- Aufgabenstellung
Wie heißt laut dem Text über die Praktikumsoffensive des Handwerks die Aktion in den Osterferien, zu der sich Praktikanten anmelden können?

- Seitenauszug

☆ ☆ ☆

Handwerk geht in Praktikumsoffensive
Neue Internetseite www.jazubi.eu mit Anmeldeplattform für Praktikanten zur Aktion „Eine Woche – Deine Chance“ in den Osterferien.
Koblenz. Nichts geht über praktische Erfahrungen – das sagen sowohl Ausbildungsbetriebe wie auch Jugendliche im Vorfeld eines Lehrverhältnisses. Das Zauberwort lautet „Praktikum“. Doch in den vergangenen Monaten gab es hierbei Corona-bedingt einen starken Rückgang. In der Folge sanken auch die Ausbildungszahlen. Zum Jahresende 2021 wies die Lehrstellenstatistik der Handwerkskammer (HwK) Koblenz ein Minus von fast neun Prozent aus. 2.868 Jugendliche entschieden sich 2020 für eine handwerkliche Ausbildung.

☆ ☆ ☆

- Erfasste Daten
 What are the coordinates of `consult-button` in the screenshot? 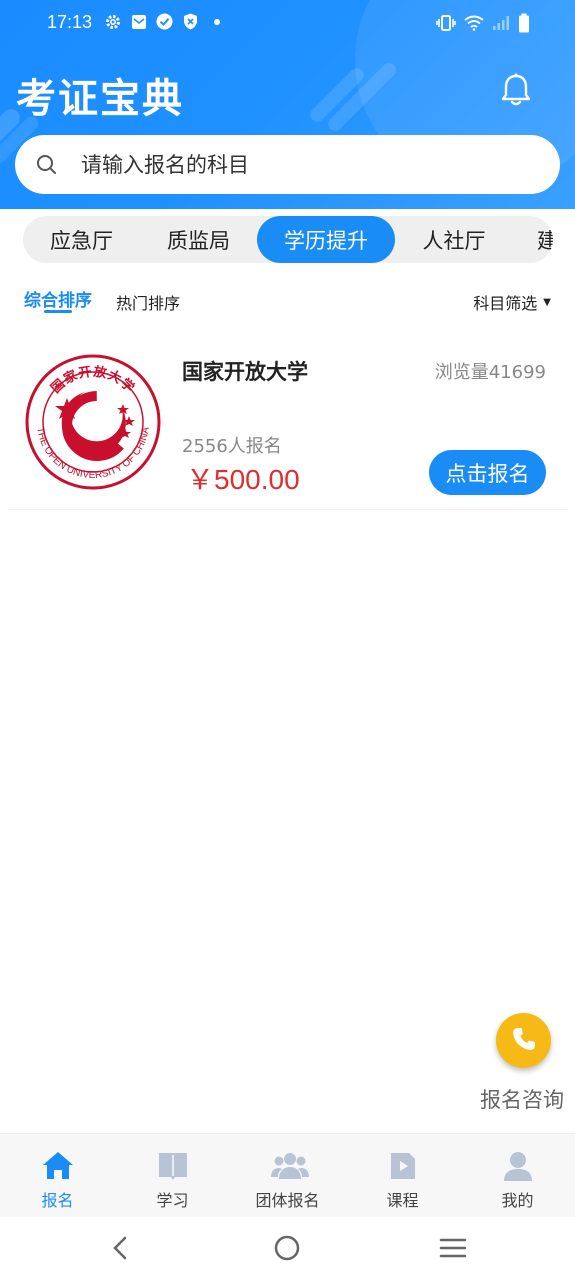 It's located at (524, 1040).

☆ ☆ ☆

- Antwort
Die Aktion heißt „Eine Woche – Deine Chance“.